What is needed »
Consider the material that follows. How many of its lines contain "computer"? Reply with the number alone.
::: Supplied material
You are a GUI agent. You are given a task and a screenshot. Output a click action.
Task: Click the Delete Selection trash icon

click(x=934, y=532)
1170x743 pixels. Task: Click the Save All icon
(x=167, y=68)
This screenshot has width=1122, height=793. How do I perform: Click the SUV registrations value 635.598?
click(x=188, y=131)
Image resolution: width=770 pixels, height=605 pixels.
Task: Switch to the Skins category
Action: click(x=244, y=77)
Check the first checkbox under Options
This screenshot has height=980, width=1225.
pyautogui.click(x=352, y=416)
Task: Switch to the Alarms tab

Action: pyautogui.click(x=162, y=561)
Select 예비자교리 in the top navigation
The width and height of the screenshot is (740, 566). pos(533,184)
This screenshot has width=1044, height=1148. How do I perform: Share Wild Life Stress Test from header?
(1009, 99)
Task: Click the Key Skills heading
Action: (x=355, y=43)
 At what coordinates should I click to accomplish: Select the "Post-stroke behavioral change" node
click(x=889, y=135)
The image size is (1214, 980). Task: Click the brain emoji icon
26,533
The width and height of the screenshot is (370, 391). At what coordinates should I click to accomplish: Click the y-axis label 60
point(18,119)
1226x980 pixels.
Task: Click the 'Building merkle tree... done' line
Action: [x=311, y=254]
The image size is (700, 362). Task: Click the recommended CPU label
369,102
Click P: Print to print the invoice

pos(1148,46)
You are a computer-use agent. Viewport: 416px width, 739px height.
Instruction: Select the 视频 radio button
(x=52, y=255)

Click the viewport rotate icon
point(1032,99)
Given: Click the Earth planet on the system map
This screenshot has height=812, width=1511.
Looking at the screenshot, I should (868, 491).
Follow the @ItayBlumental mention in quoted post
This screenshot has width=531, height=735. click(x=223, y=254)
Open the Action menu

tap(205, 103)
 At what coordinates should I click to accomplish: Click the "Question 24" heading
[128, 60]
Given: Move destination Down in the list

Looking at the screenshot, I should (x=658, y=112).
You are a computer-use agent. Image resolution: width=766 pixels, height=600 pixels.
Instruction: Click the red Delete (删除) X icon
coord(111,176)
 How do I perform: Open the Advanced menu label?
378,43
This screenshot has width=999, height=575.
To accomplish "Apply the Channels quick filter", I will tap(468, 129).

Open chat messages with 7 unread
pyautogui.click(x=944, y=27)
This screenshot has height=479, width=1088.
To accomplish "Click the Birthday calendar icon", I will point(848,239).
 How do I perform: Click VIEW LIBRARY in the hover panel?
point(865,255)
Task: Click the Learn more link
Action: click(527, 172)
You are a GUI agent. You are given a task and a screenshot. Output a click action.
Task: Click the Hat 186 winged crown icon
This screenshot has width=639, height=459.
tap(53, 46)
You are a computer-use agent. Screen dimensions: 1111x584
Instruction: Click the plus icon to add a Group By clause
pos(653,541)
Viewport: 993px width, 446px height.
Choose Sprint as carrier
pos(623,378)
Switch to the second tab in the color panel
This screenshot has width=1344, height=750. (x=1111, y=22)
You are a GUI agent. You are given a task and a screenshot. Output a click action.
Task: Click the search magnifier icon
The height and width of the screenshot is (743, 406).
::::::
Response below »
3